A relação entre os dois, inclusive, extrapolava o ambiente profissional. Galisteu revelou que sua própria mãe era fã incondicional de Silvio Santos, o que acabou gerando conflitos familiares quando ela decidiu deixar o SBT. “Minha mãe brigou comigo por causa dele, porque não queria que eu saísse da emissora”, contou. O apego da família ao apresentador mostra o peso simbólico que ele sempre teve na televisão brasileira.
Um dos pontos mais delicados da trajetória de Galisteu no SBT aconteceu durante o período em que comandava o programa “Charme”, exibido em 2008. De acordo com a apresentadora, a atração sofreu constantes mudanças de horário — ao todo, foram 18 alterações em apenas dois anos. Essa instabilidade acabou desgastando a relação com a direção da emissora. “Ele me jogou de madrugada quase como um castigo, e era ao vivo”, relembrou.
Diante desse cenário, Galisteu decidiu reagir de forma criativa — e provocativa. Ao perceber que o programa estava sendo exibido em horários pouco convencionais, ela adaptou sua estratégia para chamar atenção do público e, ao mesmo tempo, mandar um recado ao chefe. “Pensei: quem está assistindo a essa hora ou está chegando da balada ou está em casa de pijama. Então, fui de pijama mesmo”, contou. A atitude, que poderia ser vista como irreverente, acabou surpreendendo positivamente. “No dia seguinte, ele me ligou. Ele adorou”, disse.

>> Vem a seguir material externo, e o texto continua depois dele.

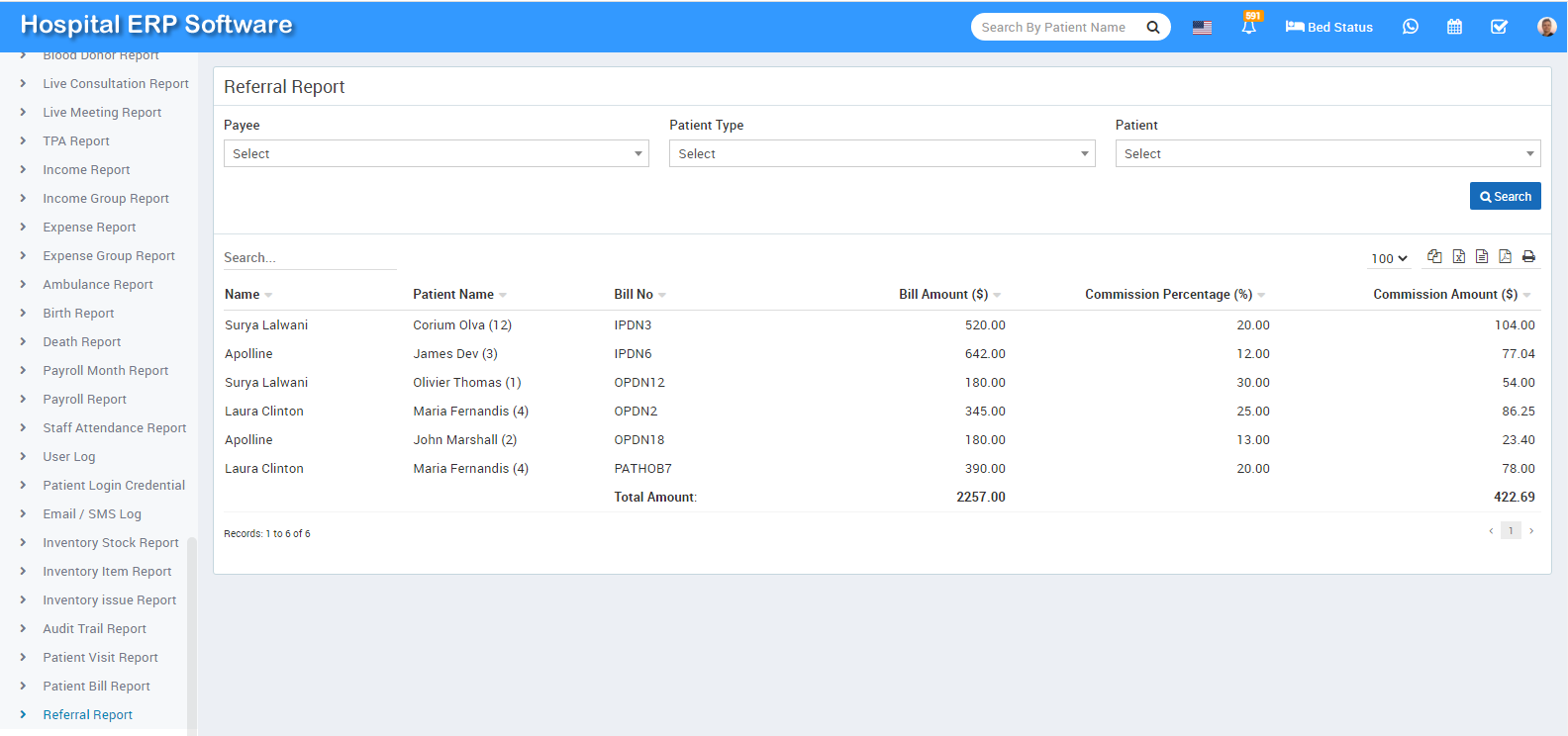
Task: Open the calendar icon in header
Action: [1454, 27]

Apesar desses momentos pontuais de sintonia, o desgaste acumulado levou Galisteu a tomar uma decisão definitiva: encerrar seu contrato com o SBT. No entanto, antes de sua saída, Silvio Santos fez uma previsão que, anos depois, ganharia contornos quase proféticos. Segundo a apresentadora, ele afirmou que a Band — emissora para onde ela se transferiu posteriormente — tinha um perfil mais masculino e que, eventualmente, ela desejaria retornar.

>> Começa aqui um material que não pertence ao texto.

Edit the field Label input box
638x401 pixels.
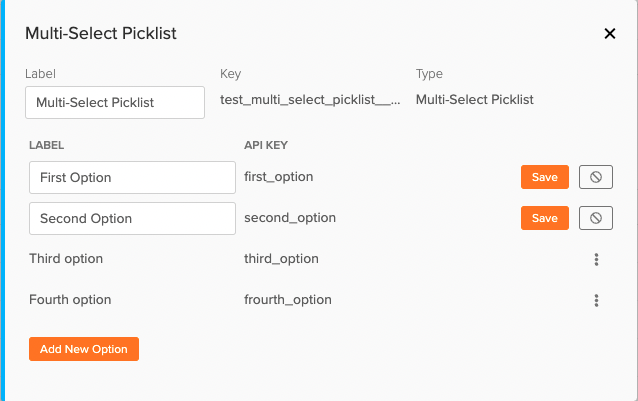coord(115,102)
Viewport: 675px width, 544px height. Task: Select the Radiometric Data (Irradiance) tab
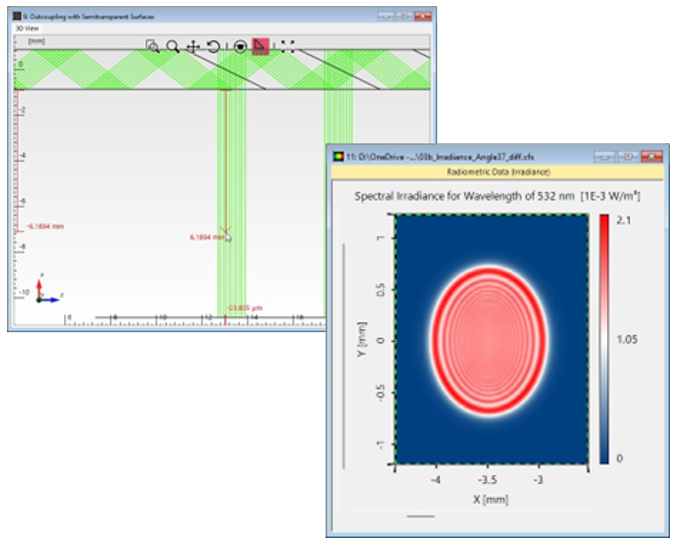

A fala do apresentador, inicialmente interpretada como uma crítica, acabou se concretizando parcialmente. Galisteu revelou que, após cerca de cinco anos, cogitou de fato um retorno, reconhecendo que o comentário de Silvio Santos não estava totalmente equivocado. “Ele disse que eu pediria para voltar. E foi o que aconteceu”, afirmou.
Mesmo com as divergências e episódios de tensão, Galisteu deixou claro que guarda respeito pela trajetória de Silvio Santos e reconhece sua importância na televisão brasileira. Ao revisitar essas memórias, ela também indicou que, com o passar do tempo, enxerga a relação sob uma nova perspectiva. “Se fosse hoje, acho que seria completamente diferente”, refletiu.
O relato da apresentadora evidencia não apenas os bastidores de uma relação profissional intensa, mas também o estilo único de liderança de Silvio Santos — admirado por muitos, desafiador para outros. No fim das contas, fica a impressão de que trabalhar com ele era quase como participar de um reality show sem roteiro: imprevisível, exigente e, às vezes, genial.